>>>>

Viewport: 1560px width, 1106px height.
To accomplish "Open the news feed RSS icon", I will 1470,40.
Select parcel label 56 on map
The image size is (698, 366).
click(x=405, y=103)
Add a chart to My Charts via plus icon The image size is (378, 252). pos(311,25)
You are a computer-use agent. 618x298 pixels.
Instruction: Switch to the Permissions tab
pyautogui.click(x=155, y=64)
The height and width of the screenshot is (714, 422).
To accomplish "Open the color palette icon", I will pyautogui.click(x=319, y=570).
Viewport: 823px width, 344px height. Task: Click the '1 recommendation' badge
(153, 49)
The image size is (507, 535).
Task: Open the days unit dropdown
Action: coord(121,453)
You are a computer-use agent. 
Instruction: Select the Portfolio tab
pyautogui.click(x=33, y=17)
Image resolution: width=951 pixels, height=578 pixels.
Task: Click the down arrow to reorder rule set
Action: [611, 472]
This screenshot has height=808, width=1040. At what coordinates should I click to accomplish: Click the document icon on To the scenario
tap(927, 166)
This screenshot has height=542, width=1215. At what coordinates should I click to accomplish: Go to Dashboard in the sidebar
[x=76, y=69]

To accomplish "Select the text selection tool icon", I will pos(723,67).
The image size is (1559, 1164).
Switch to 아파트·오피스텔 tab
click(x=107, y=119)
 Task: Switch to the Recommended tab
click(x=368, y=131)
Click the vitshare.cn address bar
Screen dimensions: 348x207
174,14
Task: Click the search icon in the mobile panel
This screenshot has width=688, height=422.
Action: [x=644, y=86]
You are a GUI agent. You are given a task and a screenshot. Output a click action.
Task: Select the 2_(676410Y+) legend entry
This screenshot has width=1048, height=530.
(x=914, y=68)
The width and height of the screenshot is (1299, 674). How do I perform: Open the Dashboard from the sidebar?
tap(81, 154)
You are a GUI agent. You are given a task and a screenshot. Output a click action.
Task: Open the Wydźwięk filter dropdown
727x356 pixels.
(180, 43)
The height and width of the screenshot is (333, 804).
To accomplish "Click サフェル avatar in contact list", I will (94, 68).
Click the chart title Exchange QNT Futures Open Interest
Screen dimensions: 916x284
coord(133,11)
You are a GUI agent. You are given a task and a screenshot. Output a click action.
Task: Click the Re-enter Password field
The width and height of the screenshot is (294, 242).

<<<<

§ TASK DIRECTIONS: Rewrite all of the entries above with each "Dashboard" swapped for "Overview", leaving everything else unchanged.

§ RIGHT ANSWER:
Viewport: 1560px width, 1106px height.
To accomplish "Open the news feed RSS icon", I will 1470,40.
Select parcel label 56 on map
The image size is (698, 366).
click(x=405, y=103)
Add a chart to My Charts via plus icon The image size is (378, 252). pos(311,25)
You are a computer-use agent. 618x298 pixels.
Instruction: Switch to the Permissions tab
pyautogui.click(x=155, y=64)
The height and width of the screenshot is (714, 422).
To accomplish "Open the color palette icon", I will pyautogui.click(x=319, y=570).
Viewport: 823px width, 344px height. Task: Click the '1 recommendation' badge
(153, 49)
The image size is (507, 535).
Task: Open the days unit dropdown
Action: coord(121,453)
You are a computer-use agent. 
Instruction: Select the Portfolio tab
pyautogui.click(x=33, y=17)
Image resolution: width=951 pixels, height=578 pixels.
Task: Click the down arrow to reorder rule set
Action: [611, 472]
This screenshot has height=808, width=1040. At what coordinates should I click to accomplish: Click the document icon on To the scenario
tap(927, 166)
This screenshot has height=542, width=1215. At what coordinates should I click to accomplish: Go to Overview in the sidebar
[x=76, y=69]

To accomplish "Select the text selection tool icon", I will pos(723,67).
The image size is (1559, 1164).
Switch to 아파트·오피스텔 tab
click(x=107, y=119)
 Task: Switch to the Recommended tab
click(x=368, y=131)
Click the vitshare.cn address bar
Screen dimensions: 348x207
174,14
Task: Click the search icon in the mobile panel
This screenshot has width=688, height=422.
Action: [x=644, y=86]
You are a GUI agent. You are given a task and a screenshot. Output a click action.
Task: Select the 2_(676410Y+) legend entry
This screenshot has width=1048, height=530.
(x=914, y=68)
The width and height of the screenshot is (1299, 674). How do I perform: Open the Overview from the sidebar?
tap(81, 154)
You are a GUI agent. You are given a task and a screenshot. Output a click action.
Task: Open the Wydźwięk filter dropdown
727x356 pixels.
(180, 43)
The height and width of the screenshot is (333, 804).
To accomplish "Click サフェル avatar in contact list", I will (94, 68).
Click the chart title Exchange QNT Futures Open Interest
Screen dimensions: 916x284
coord(133,11)
You are a GUI agent. You are given a task and a screenshot. Output a click action.
Task: Click the Re-enter Password field
The width and height of the screenshot is (294, 242).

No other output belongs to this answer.